Copy out every one of the following entries word for word, keeping each line as it stands.

Word and element location data
+---+
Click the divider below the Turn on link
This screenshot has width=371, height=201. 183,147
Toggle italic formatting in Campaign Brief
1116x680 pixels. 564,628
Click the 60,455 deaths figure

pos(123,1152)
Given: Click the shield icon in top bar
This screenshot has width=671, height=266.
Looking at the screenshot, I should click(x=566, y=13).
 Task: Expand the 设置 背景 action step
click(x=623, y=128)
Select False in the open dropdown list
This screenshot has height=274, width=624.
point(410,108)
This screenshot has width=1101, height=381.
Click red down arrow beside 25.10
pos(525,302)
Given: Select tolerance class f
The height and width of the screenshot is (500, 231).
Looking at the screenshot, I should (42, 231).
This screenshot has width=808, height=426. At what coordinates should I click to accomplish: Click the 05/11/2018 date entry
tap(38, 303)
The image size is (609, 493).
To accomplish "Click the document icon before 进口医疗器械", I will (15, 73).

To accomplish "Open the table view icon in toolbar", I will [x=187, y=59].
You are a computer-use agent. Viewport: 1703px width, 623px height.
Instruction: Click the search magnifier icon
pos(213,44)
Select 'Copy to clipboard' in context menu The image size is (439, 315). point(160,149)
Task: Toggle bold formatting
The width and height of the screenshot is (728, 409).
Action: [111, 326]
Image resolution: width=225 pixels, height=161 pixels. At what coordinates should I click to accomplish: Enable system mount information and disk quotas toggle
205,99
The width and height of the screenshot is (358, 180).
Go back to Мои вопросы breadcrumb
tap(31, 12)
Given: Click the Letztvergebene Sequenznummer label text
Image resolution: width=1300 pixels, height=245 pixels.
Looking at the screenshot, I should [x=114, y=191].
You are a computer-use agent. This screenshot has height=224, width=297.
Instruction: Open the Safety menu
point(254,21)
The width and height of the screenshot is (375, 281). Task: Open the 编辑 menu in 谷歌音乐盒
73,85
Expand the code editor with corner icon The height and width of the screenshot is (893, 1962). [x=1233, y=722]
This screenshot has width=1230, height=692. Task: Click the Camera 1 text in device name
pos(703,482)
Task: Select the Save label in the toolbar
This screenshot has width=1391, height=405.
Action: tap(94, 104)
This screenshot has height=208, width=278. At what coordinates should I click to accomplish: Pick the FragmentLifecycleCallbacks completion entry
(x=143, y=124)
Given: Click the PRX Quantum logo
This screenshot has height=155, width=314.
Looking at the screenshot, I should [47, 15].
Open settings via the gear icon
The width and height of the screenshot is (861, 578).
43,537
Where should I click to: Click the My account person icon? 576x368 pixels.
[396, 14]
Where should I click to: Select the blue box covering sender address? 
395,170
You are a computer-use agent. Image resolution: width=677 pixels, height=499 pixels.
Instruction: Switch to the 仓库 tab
+---+
» **FULL SOLUTION**
Click the divider below the Turn on link
This screenshot has width=371, height=201. 183,147
Toggle italic formatting in Campaign Brief
1116x680 pixels. 564,628
Click the 60,455 deaths figure

pos(123,1152)
Given: Click the shield icon in top bar
This screenshot has width=671, height=266.
Looking at the screenshot, I should click(x=566, y=13).
 Task: Expand the 设置 背景 action step
click(x=623, y=128)
Select False in the open dropdown list
This screenshot has height=274, width=624.
point(410,108)
This screenshot has width=1101, height=381.
Click red down arrow beside 25.10
pos(525,302)
Given: Select tolerance class f
The height and width of the screenshot is (500, 231).
Looking at the screenshot, I should (42, 231).
This screenshot has width=808, height=426. At what coordinates should I click to accomplish: Click the 05/11/2018 date entry
tap(38, 303)
The image size is (609, 493).
To accomplish "Click the document icon before 进口医疗器械", I will (15, 73).

To accomplish "Open the table view icon in toolbar", I will [x=187, y=59].
You are a computer-use agent. Viewport: 1703px width, 623px height.
Instruction: Click the search magnifier icon
pos(213,44)
Select 'Copy to clipboard' in context menu The image size is (439, 315). point(160,149)
Task: Toggle bold formatting
The width and height of the screenshot is (728, 409).
Action: [111, 326]
Image resolution: width=225 pixels, height=161 pixels. At what coordinates should I click to accomplish: Enable system mount information and disk quotas toggle
205,99
The width and height of the screenshot is (358, 180).
Go back to Мои вопросы breadcrumb
tap(31, 12)
Given: Click the Letztvergebene Sequenznummer label text
Image resolution: width=1300 pixels, height=245 pixels.
Looking at the screenshot, I should [x=114, y=191].
You are a computer-use agent. This screenshot has height=224, width=297.
Instruction: Open the Safety menu
point(254,21)
The width and height of the screenshot is (375, 281). Task: Open the 编辑 menu in 谷歌音乐盒
73,85
Expand the code editor with corner icon The height and width of the screenshot is (893, 1962). [x=1233, y=722]
This screenshot has width=1230, height=692. Task: Click the Camera 1 text in device name
pos(703,482)
Task: Select the Save label in the toolbar
This screenshot has width=1391, height=405.
Action: tap(94, 104)
This screenshot has height=208, width=278. At what coordinates should I click to accomplish: Pick the FragmentLifecycleCallbacks completion entry
(x=143, y=124)
Given: Click the PRX Quantum logo
This screenshot has height=155, width=314.
Looking at the screenshot, I should [47, 15].
Open settings via the gear icon
The width and height of the screenshot is (861, 578).
43,537
Where should I click to: Click the My account person icon? 576x368 pixels.
[396, 14]
Where should I click to: Select the blue box covering sender address? 
395,170
You are a computer-use agent. Image resolution: width=677 pixels, height=499 pixels.
Instruction: Switch to the 仓库 tab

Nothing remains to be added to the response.